US participants at the talks in the Malaysian capital included Robert Gallucci, who had led the US negotiating team that brokered a 1994 deal with Pyongyang on freezing its nuclear weapons program.
Among those on Pyongyang’s side were North Korean Vice Minister of Foreign Affairs Han Song-ryol, who previously served as deputy ambassador to the UN.
The meeting came after North Korea on Thursday last week test-fired a powerful new medium-range missile, and Leon Sigal, an academic specializing in the Koreas who attended the talks, said the North’s nuclear weapons program had dominated the discussion.
Sigal told South Korea’s Yonhap News Agency that North Korea had reiterated the need to sign a peace treaty with the US before moving on its weapons program.
The US side stressed that the moves to scrap the nuclear program had to come first, Sigal said.
LOOMING CHANGE
Under US President Barack Obama, the US has eschewed an official dialogue with North Korea, but with a looming change in the White House, there is growing speculation as to whether a new administration might adopt a different track.
Critics of the current policy have said sanctions and nonengagement have done nothing to prevent the North’s accelerated drive toward a credible nuclear deterrent that could directly threaten the continental US.

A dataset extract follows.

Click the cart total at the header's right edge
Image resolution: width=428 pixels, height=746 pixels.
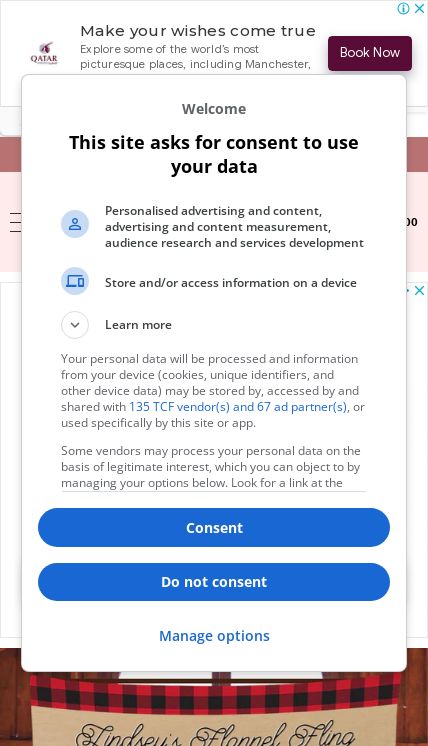coord(412,222)
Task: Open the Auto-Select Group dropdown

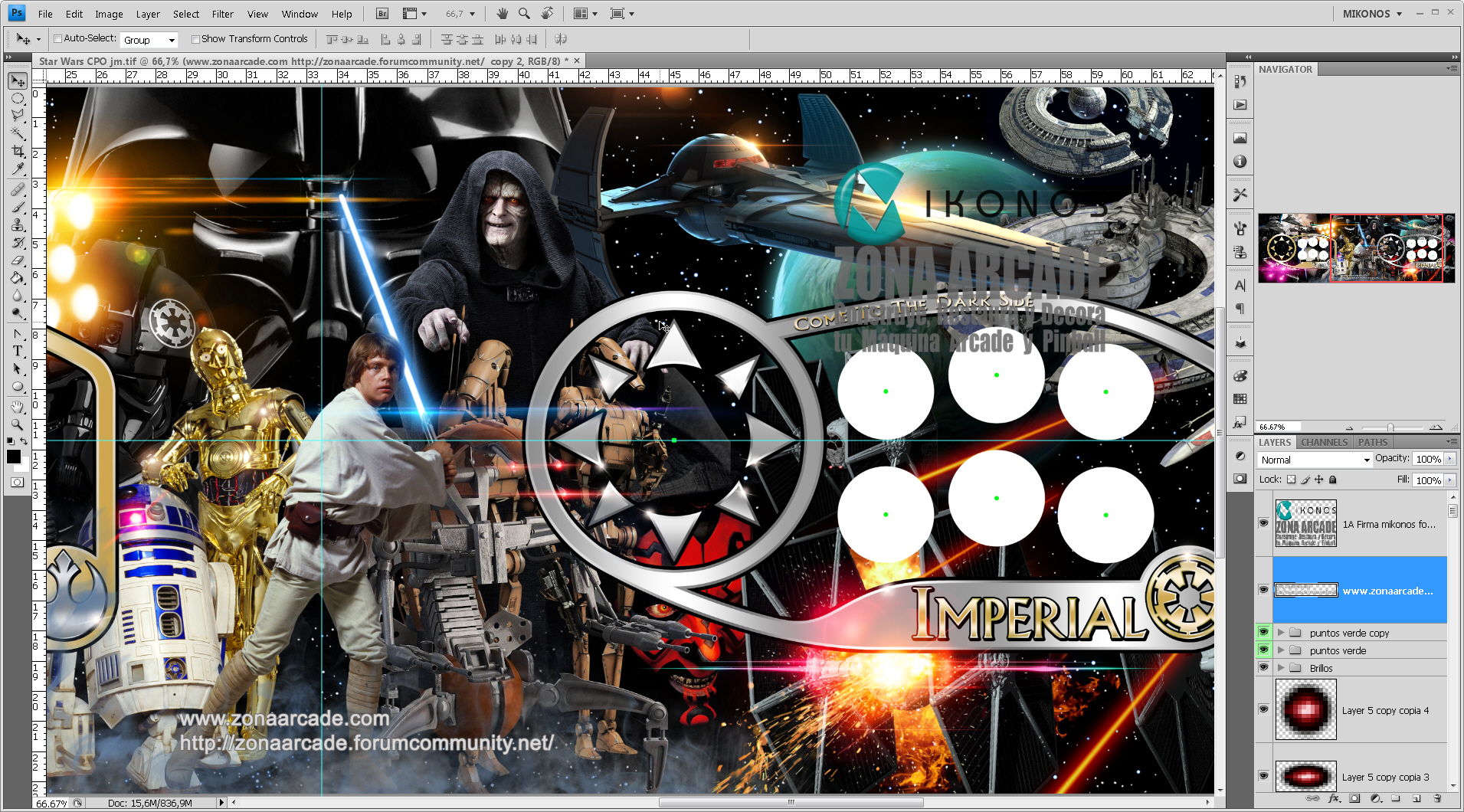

South Korea, which has stood shoulder-to-shoulder with the US on Pyongyang, said that the talks with North Korea had no government involvement.
“We are aware that the US government maintains a firm stance that rushing into dialogue in the absence of North Korea’s will to denuclearize will only justify their wrong behavior,” a South Korean Minister of Foreign Affairs official told reporters.
The UN Security Council is discussing a new resolution to punish North Korea over its fifth nuclear test last month — having already imposed tough economic measures after a fourth test in January.
The Track 2 talks have been taking place sporadically for years, with meetings in Singapore, Berlin, Beijing and elsewhere.